Task item — Restate word for word the part of the material that runs from the line containing "Screen dimensions: 619x298" through its final line, inclusive, minus the pictures.

Input records —
::::::::

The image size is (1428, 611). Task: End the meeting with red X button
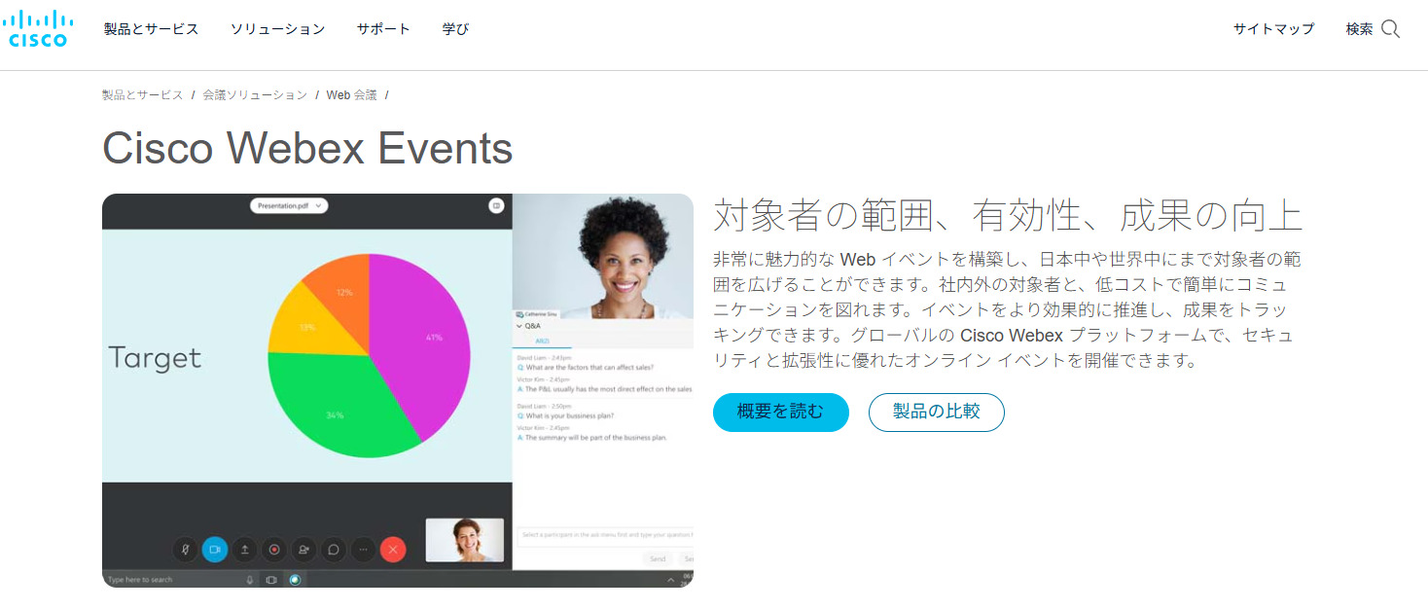[393, 549]
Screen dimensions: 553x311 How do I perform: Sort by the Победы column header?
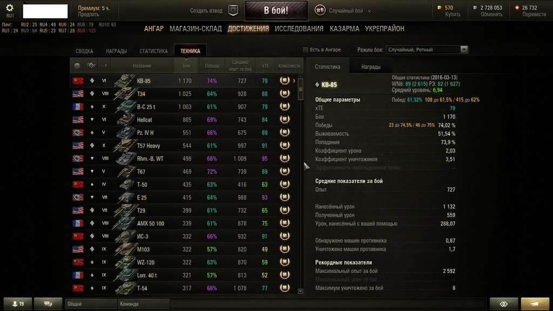tap(212, 65)
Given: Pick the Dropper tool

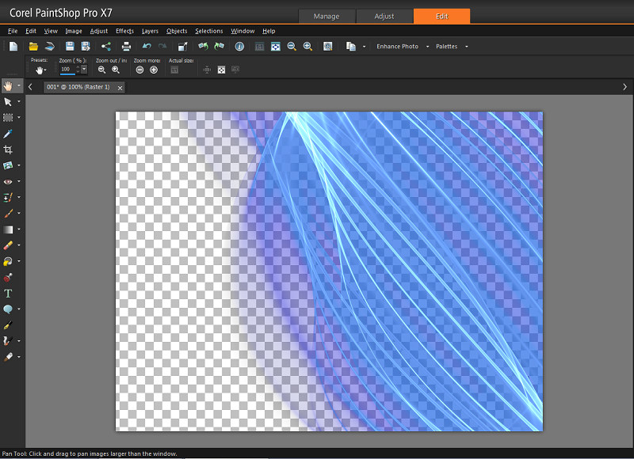Looking at the screenshot, I should tap(8, 134).
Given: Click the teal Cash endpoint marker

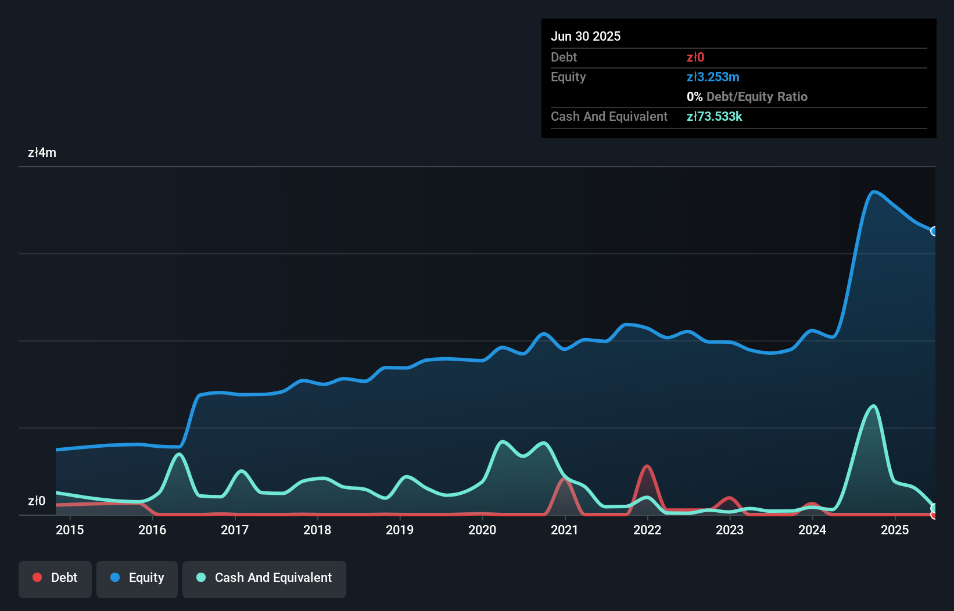Looking at the screenshot, I should point(934,508).
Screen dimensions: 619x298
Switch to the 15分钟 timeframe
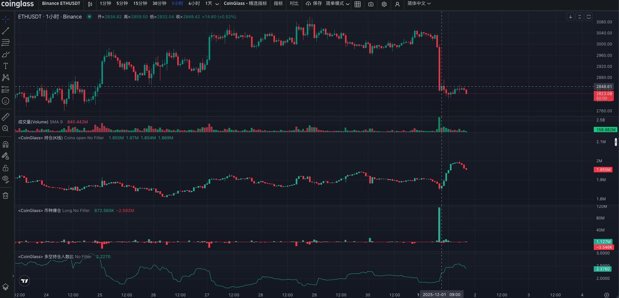point(140,4)
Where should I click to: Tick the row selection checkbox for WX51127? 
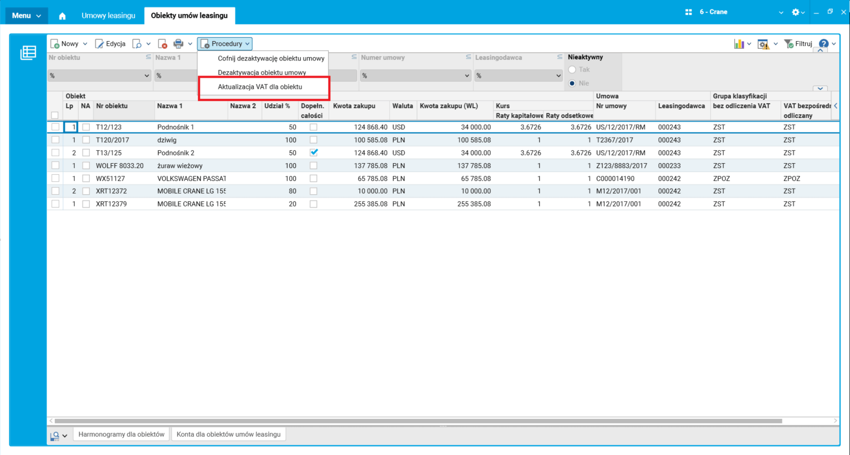pyautogui.click(x=55, y=179)
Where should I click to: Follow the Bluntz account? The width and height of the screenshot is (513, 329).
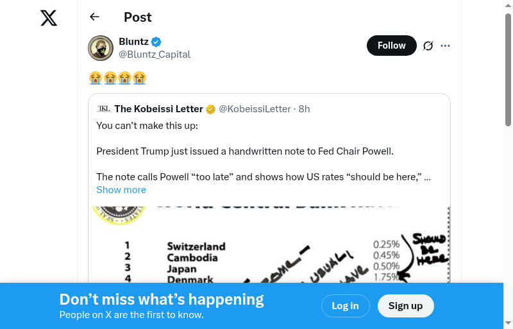[391, 46]
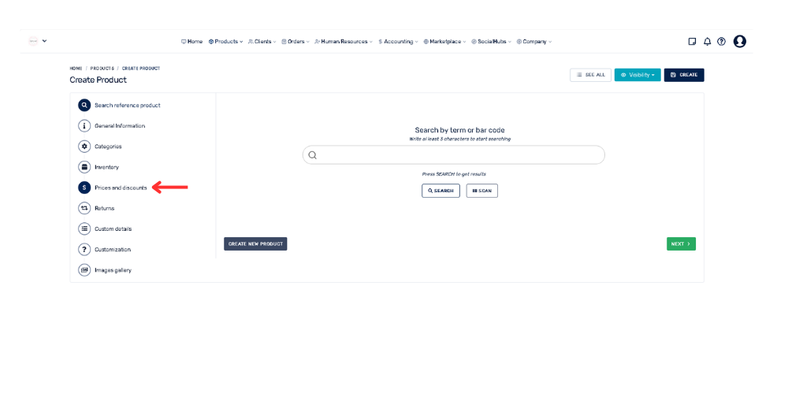Image resolution: width=788 pixels, height=394 pixels.
Task: Click the green Next button
Action: pyautogui.click(x=681, y=244)
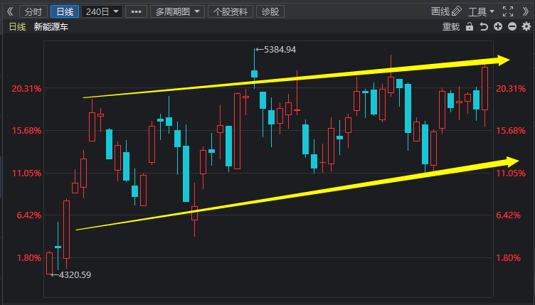Click the fullscreen expand icon
This screenshot has width=535, height=305.
tap(507, 11)
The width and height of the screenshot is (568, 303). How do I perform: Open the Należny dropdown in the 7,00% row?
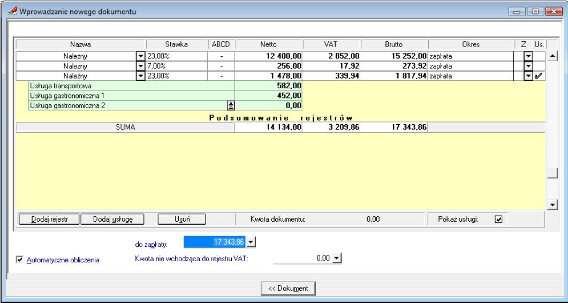(x=141, y=66)
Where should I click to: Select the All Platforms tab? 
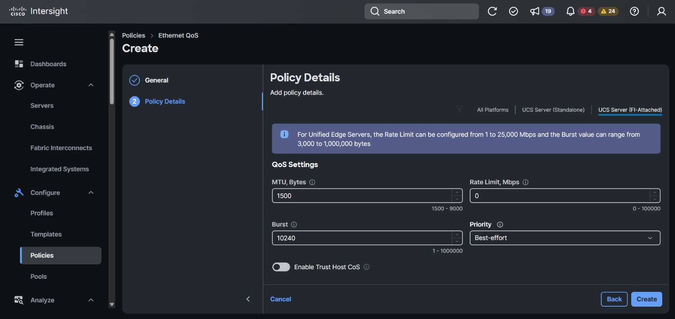[492, 110]
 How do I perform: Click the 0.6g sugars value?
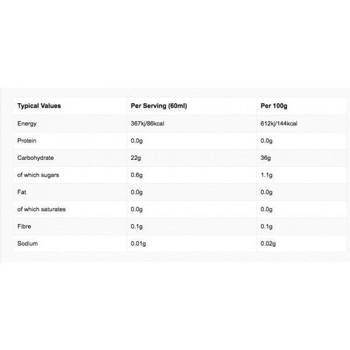pos(138,175)
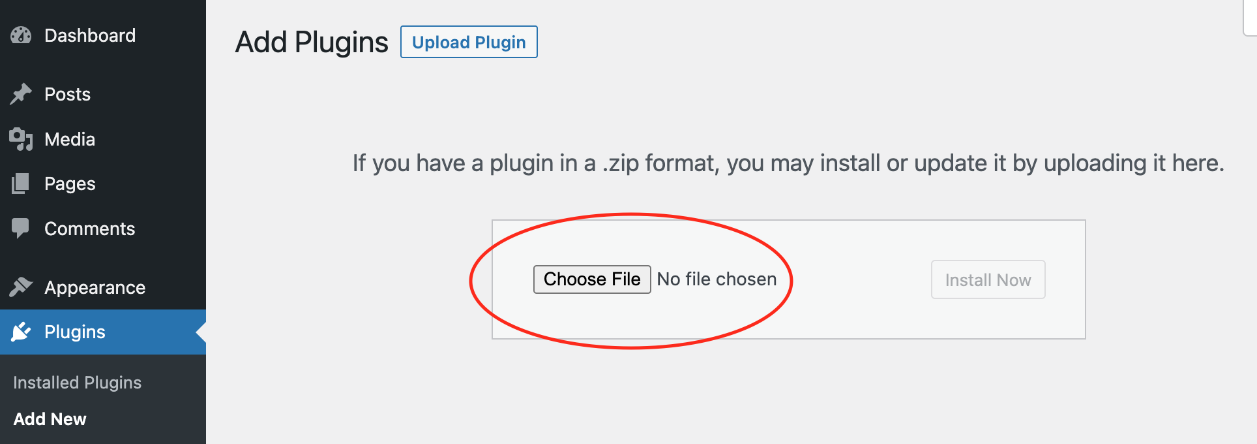The height and width of the screenshot is (444, 1257).
Task: Click the Dashboard gauge icon
Action: point(21,35)
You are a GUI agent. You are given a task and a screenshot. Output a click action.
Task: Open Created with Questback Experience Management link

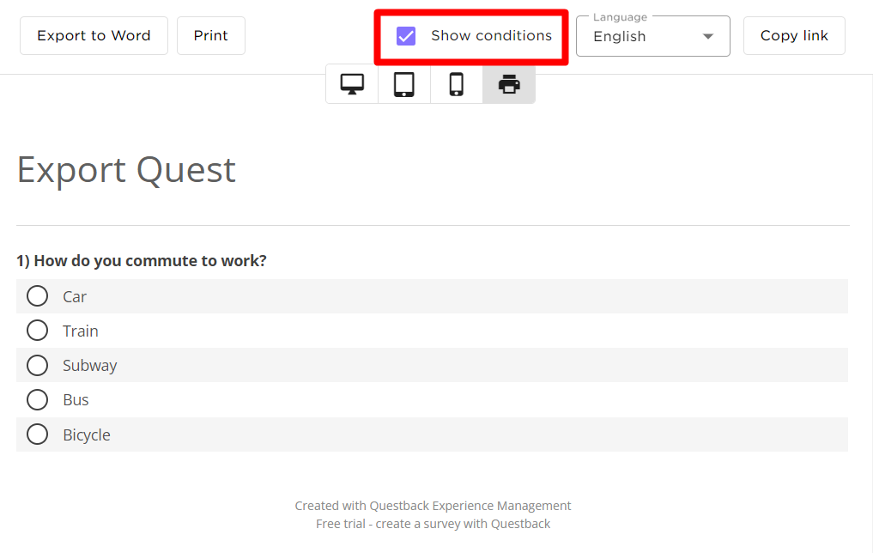(x=433, y=506)
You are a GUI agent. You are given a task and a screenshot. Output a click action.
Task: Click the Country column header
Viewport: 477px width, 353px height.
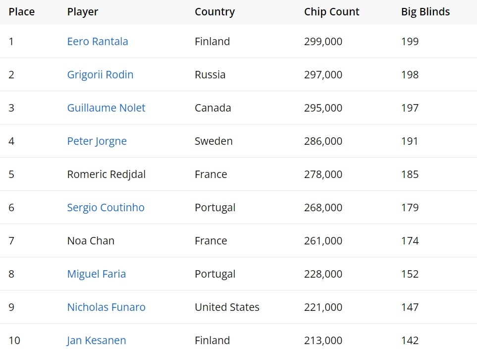click(214, 12)
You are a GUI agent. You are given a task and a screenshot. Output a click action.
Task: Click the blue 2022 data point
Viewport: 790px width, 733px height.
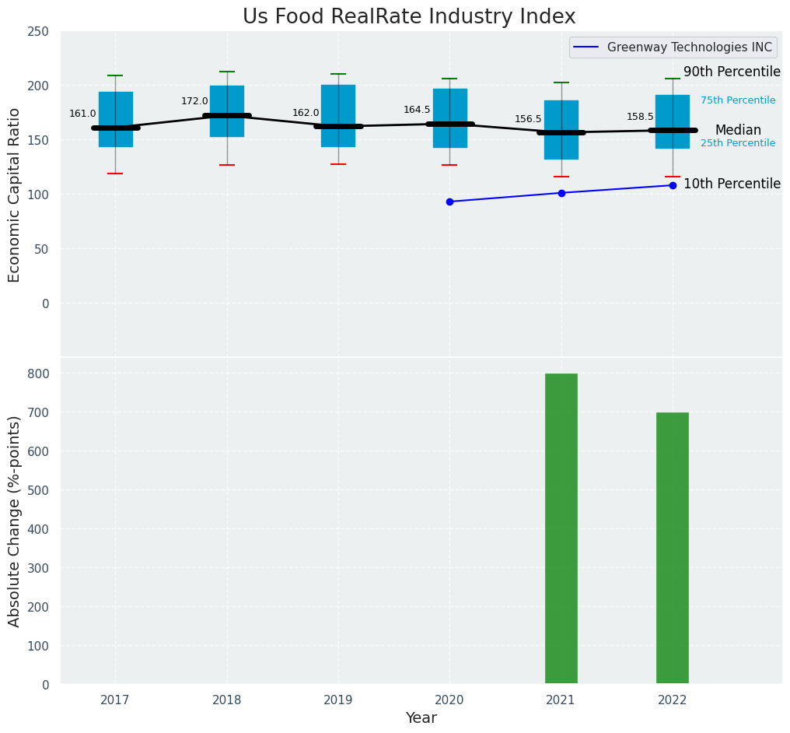[x=673, y=185]
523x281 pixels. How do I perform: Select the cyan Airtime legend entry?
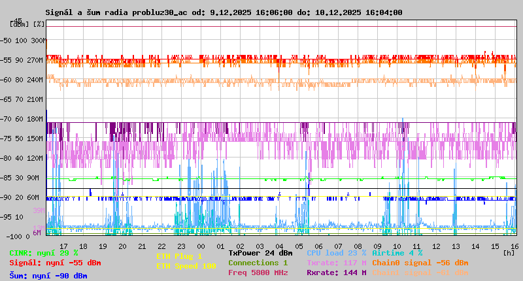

::::::::

Exercise response —
Screen dimensions: 619x298
Switch to the 15分钟 timeframe
point(140,4)
Where should I click to: Tick the row selection checkbox for WX51127? 
pyautogui.click(x=55, y=179)
Where should I click to: Follow the Bluntz account? The width and height of the screenshot is (513, 329).
[391, 46]
Image resolution: width=788 pixels, height=394 pixels.
Task: Click the green Next button
Action: pyautogui.click(x=681, y=244)
Click the fullscreen expand icon
This screenshot has width=535, height=305.
tap(507, 11)
The width and height of the screenshot is (568, 303). How do I perform: Open the Należny dropdown in the 7,00% row?
(x=141, y=66)
Where should I click to: Select the All Platforms tab? 
[492, 110]
 How do I perform: Click the 0.6g sugars value?
pos(138,175)
The height and width of the screenshot is (444, 1257).
Task: Click the Dashboard gauge icon
Action: point(21,35)
You are a GUI agent. You are given a task and a screenshot. Output a click action.
Task: Open Created with Questback Experience Management link

(x=433, y=506)
You are a GUI agent. You are given a task and a screenshot. Output a click action.
Task: Click the Country column header
Viewport: 477px width, 353px height.
click(214, 12)
You are a GUI agent. You are given a task and a screenshot. Output a click action.
Task: Click the blue 2022 data point
Viewport: 790px width, 733px height.
[x=673, y=185]
523x281 pixels. How do I perform: Select the cyan Airtime legend entry?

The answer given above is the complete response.